- Born: Jeffrey Ian Pollack November 15, 1959 Los Angeles, California, U.S.
- Died: December 23, 2013 (aged 54) Hermosa Beach, California, U.S.
- Occupations: Film director, screenwriter, television producer, writer, entrepreneur
- Years active: 1990–2013
- Spouse: Solange White Pollack (divorced)
- Children: 2

= Jeff Pollack =

American filmmaker (1959–2013)

Jeffrey Ian Pollack (November 15, 1959 - December 23, 2013) was an American film director, screenwriter, television producer and writer.

As a film director he made the films Above the Rim (1994), Booty Call (1997) and Lost & Found (1999).

Pollack served as executive consultant on The Tyra Banks Show. He was a frequent collaborator with Benny Medina. He was an alumnus of University of Southern California film school.

==Career==
Following graduation from University of Southern California's Film School in the early 1980s, Pollack traveled through Asia both as a tourist and documentarian. After three years on the road — and in the rice fields and jungle— Pollack returned to the U.S., dabbling in real estate development before devoting himself to an entertainment career.

Pollack was a co-creator, writer, and producer on The Fresh Prince of Bel Air

Pollack and Benny Medina launched and ran a management/production company together, Medina/Pollack Entertainment (later becoming Handprint), with clients that included Jennifer Lopez, Mariah Carey and Tyra Banks. Pollack produced two Billboard Music Awards ceremonies in 1992 and 1993, produced the TV documentary Jennifer Lopez in Concert, and worked with Banks on her talk show.

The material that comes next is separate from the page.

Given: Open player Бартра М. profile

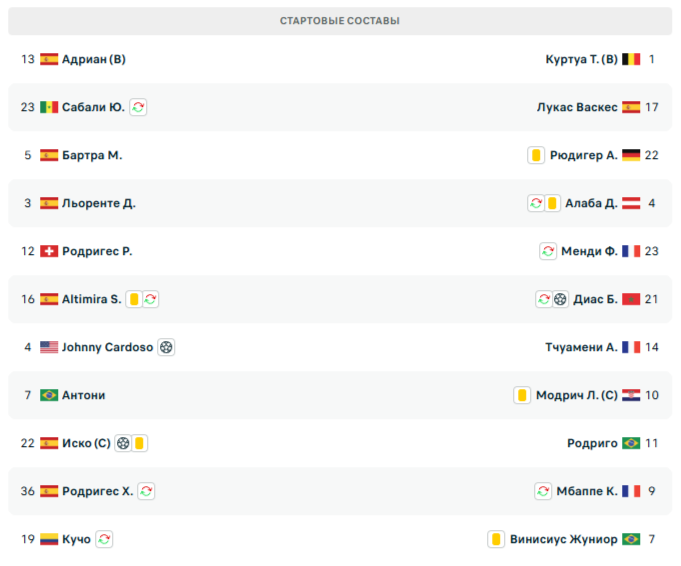Looking at the screenshot, I should (x=92, y=155).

In 1994, under the banner of Medina/Pollack Entertainment, Pollack wrote, produced and directed the urban feature film Above the Rim starring Tupac Shakur, Leon, Duane Martin and Marlon Wayans.

In 1995, Pollack and Medina renamed their company Handprint Entertainment, which has grown into one of Hollywood's most successful full-service management and production companies. Since that time Pollack took a production role on the Fox sitcom Getting Personal and remained behind the camera as director of the 1997 film Booty Call.

His spec screenplay, Gifted was one of Spec Scout's top 2013 submitted scripts, scoring above 90% of the scripts circulating by A-list agents and managers.

==Death==
Pollack was found dead after jogging on the Greenbelt in Hermosa Beach, California, on December 23, 2013. It was assumed he died of natural causes; he was 54.